Especialistas debatem necessidade de melhora na qualidade dos serviços no 14º Encontro Internacional de Energia

Guilherme Abati, Agência Indusnet Fiesp

A procura pela qualidade dos serviços foi o tema do painel que reuniu especialistas no setor de energia elétrica na manhã desta terça-feira (06/08), durante o 14º Encontro de Energia, promovido pela Federação das Indústrias do Estado de São Paulo (Fiesp) e realizado no Hotel Unique, na capital paulista.

Nelson Fonseca Leite, presidente da Associação Brasileira de Distribuidores de Energia Elétrica (Abradee), iniciou sua apresentação com o questionamento: “de que qualidade no serviço de energia elétrica estamos falando?”.

Para Leite, uma das inúmeras formas de se medir qualidade no setor de energia é analisando o número de interrupções no fornecimento e a duração média dessas interrupções. “A boa qualidade é filha da saúde financeira das empresas”, disse.

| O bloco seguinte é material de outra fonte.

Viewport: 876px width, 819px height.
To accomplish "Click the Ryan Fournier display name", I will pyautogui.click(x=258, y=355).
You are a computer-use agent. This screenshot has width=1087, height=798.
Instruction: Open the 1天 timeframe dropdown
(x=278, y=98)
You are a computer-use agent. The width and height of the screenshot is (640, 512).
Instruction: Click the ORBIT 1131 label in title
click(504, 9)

Leite: nível de satisfação de 79,9% com a prestação dos serviços. Foto: Julia Moraes/Fiesp

Leite, da Abradee: “A boa qualidade é filha da saúde financeira das empresas”. Foto: Julia Moraes/Fiesp


Leite apresentou os números de 2013 da pesquisa anual de satisfação do cliente residencial da Abradee. “De 1999 até 2005, o nível de satisfação dos clientes cresceu sem interrupções. Em 2009 atingimos o melhor resultado, com 79,9% de satisfação da população em relação ao setor de energia elétrica. Essa satisfação se mantém próxima desse nível em 2013. O cliente mais satisfeito é o do sul do país, em torno de 87,6%. Mas o objetivo é 100%”, informou.

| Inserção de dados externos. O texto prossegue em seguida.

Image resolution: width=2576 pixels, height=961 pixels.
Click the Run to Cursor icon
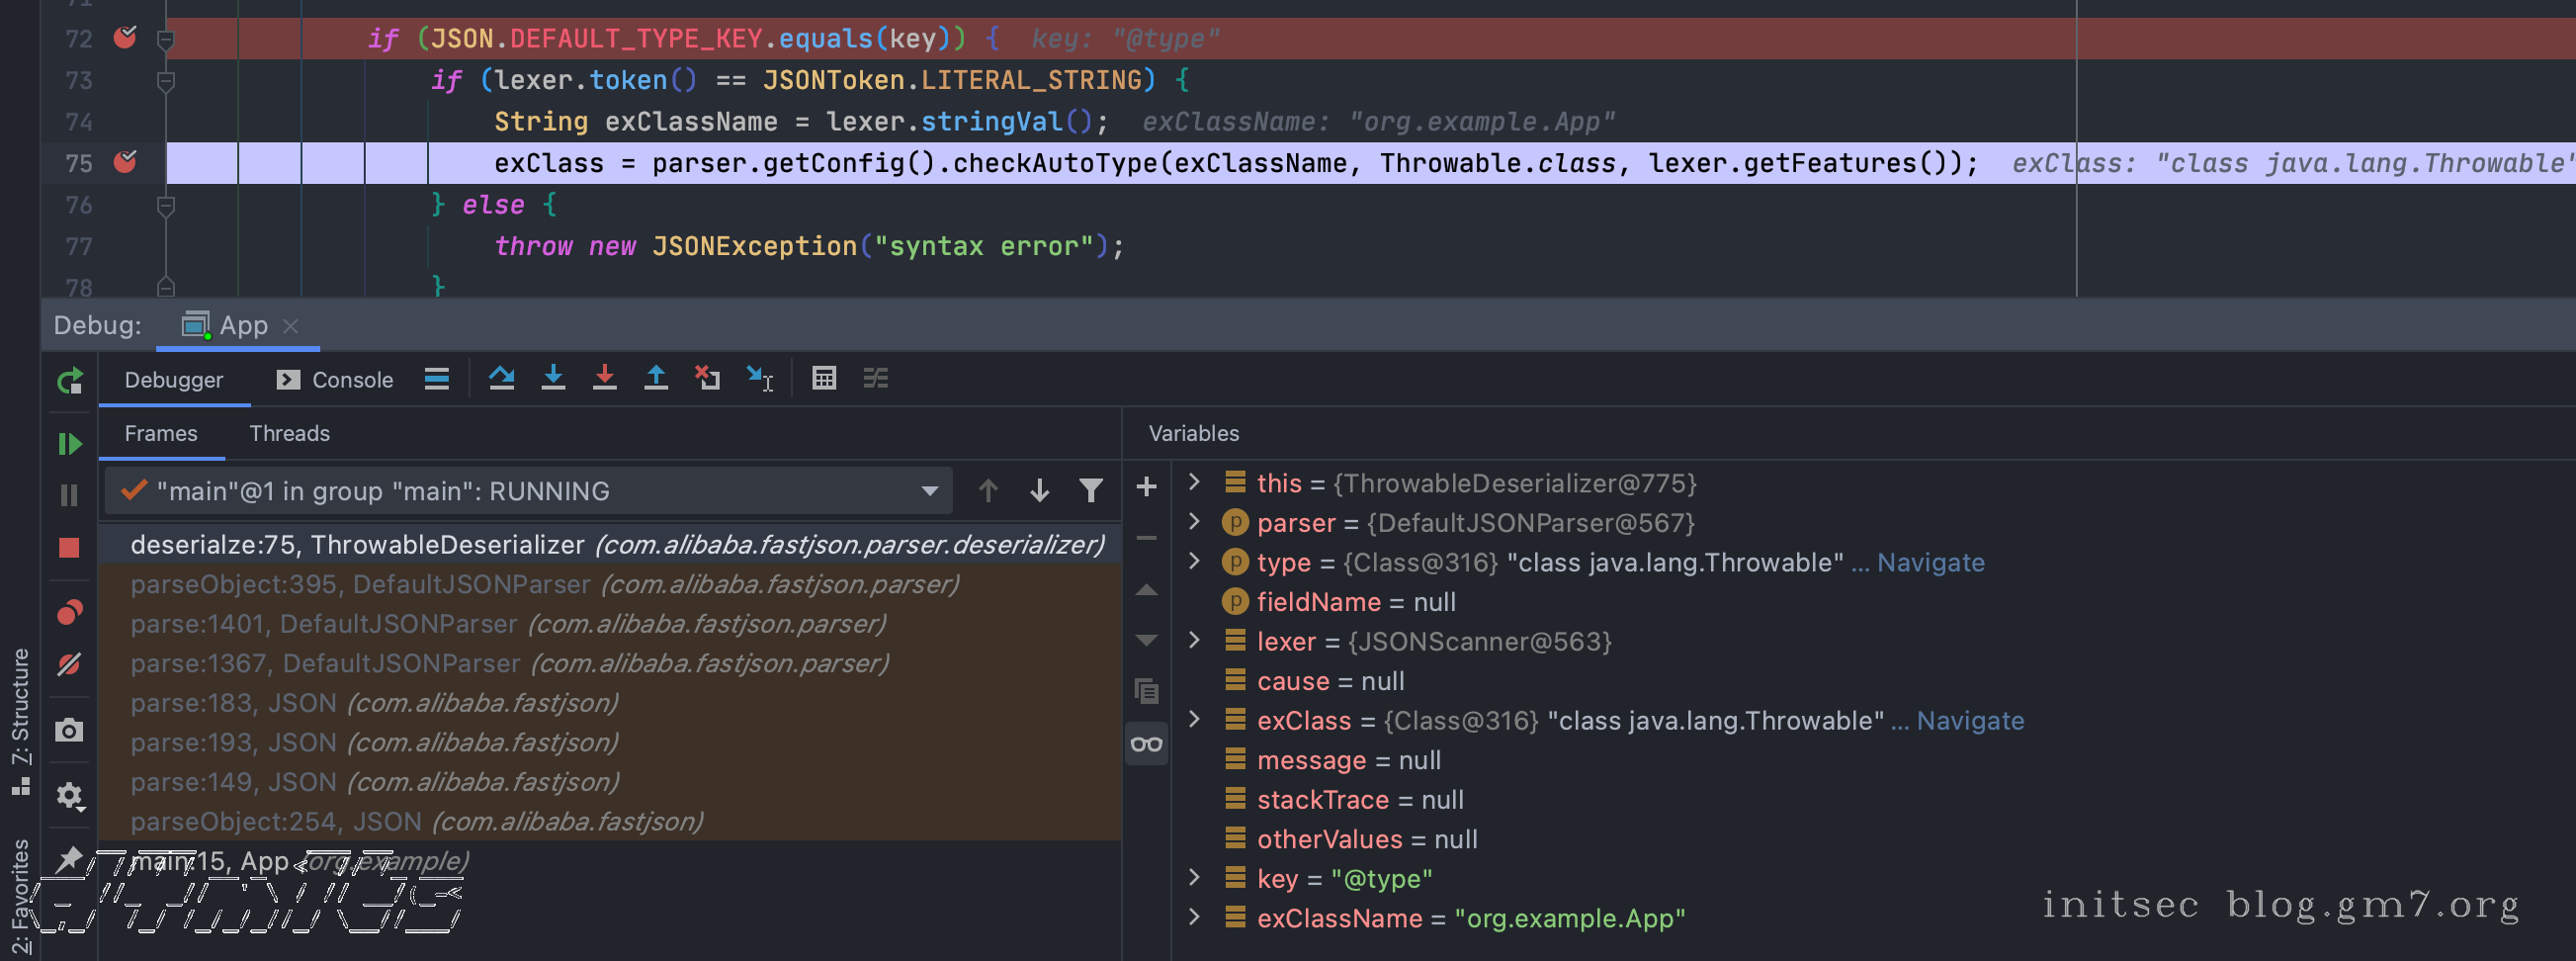759,379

De acordo com o presidente da Abradee, o atual cenário faz com que o setor tenha alcançado um bom nível de serviço, mas próximo do esgotamento, com limites em qualidade, eficiência e financiamento. “Hoje as empresas têm dificuldades em realizar investimento e ter retorno: R$ 1 vale R$ 0,80, o que desestimula o setor”, afirmou.

Nesse cenário, a saída, para Leite, é revisar o modelo de negócios adotado hoje. “Nós da Abradee propomos uma revisão do modelo de negócio, para isso é necessário uma interlocução entre todos os agentes do setor”, disse. “Buscamos o estabelecimento de um plano de investimentos para modernização dos ativos, garantia de sinais econômicos corretos para o setor e o estimulo à evolução de um novo modelo de negócios”.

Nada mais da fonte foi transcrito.